Posted on Tue, Nov. 10, 2009
WHEN 219 Democrats - and one Republican - passed the Affordable Health Care for Americans Act just before midnight on Saturday, there was loud cheering and extended applause in the House of Representatives. It was deserved. In 60-plus years of talking about it, a bill aimed at providing universal health insurance had passed a house of Congress. It was an historic victory.
So why did the celebration feel so hollow? What should have been a sweet victory was soured by the razor-thin margin of the House bill's passage. And Democrats paid for it by allowing an amendment that, if allowed to stand, could lead to a ban on even private insurance coverage for abortions.
Still, there's a lot to like in H.R. 3962: Several reforms that would take effect immediately would end nightmares that have ruined -if not ended - the lives of millions of Americans: The law would outlaw the denial of insurance because "pre-existing" condition and end lifetime caps on insurance. Americans would no longer face death or bankruptcy because their insurance "ran out." It would allow young adults to be carried on their parents' health insurance until age 27, even if they aren't full-time students.

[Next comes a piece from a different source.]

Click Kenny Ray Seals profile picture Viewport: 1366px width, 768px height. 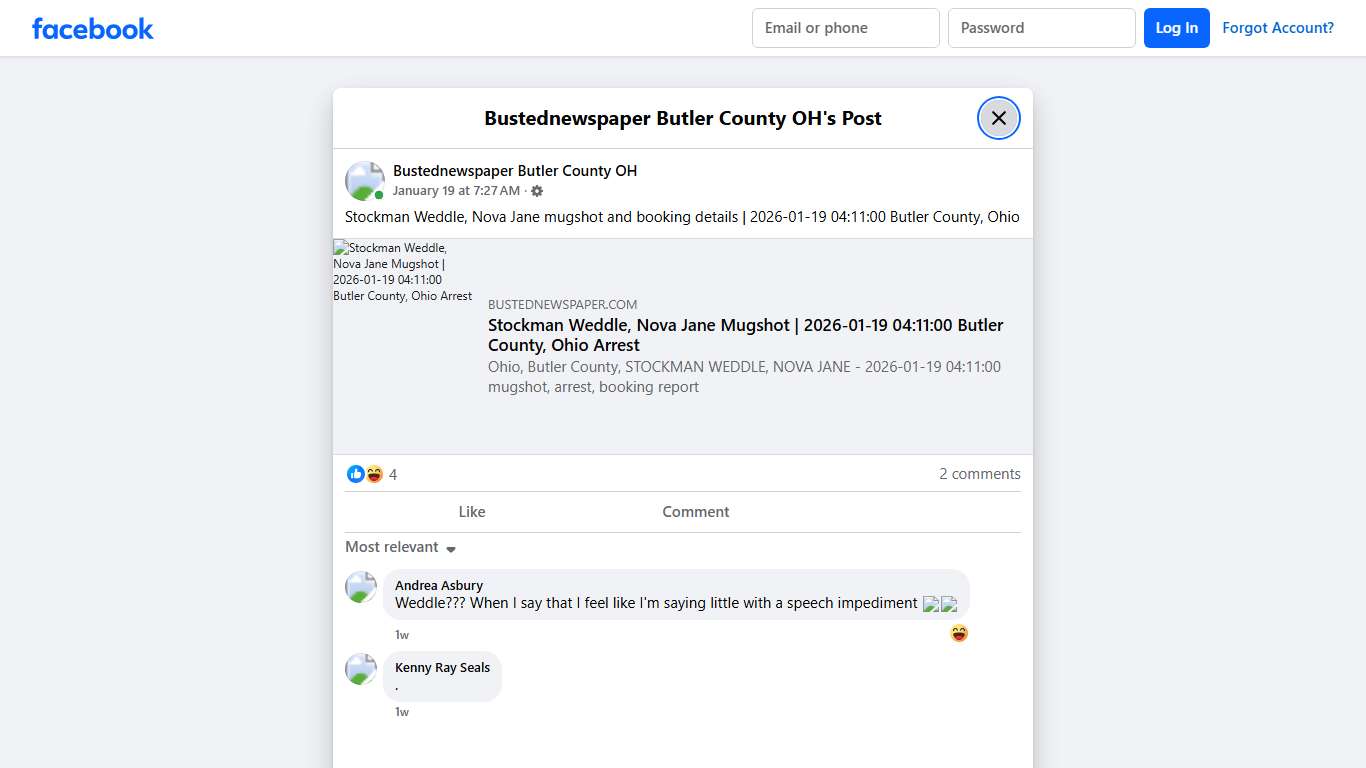pyautogui.click(x=360, y=669)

In the longer term, the bill would establish an insurance exchange from which individuals could choose plans that meet minimum standards, including a "public option," a government-administered insurance plan that would provide some competition to private plans that has become the progressive litmus test for true health-care reform.

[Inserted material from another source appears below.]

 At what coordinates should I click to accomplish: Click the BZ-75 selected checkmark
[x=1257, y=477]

But 39 Democrats voted against their leadership so the legislation limps into the Senate, where it will be even more difficult to pass since it will need 60 votes to end a filibuster. This threatens more compromises that could so weaken the law as to make it unworkable. President Obama did visit Capitol Hill to rally the troops on Saturday, but he continues to signal a strange reluctance to fight for what was, just a year ago, the centerpiece of his campaign for change.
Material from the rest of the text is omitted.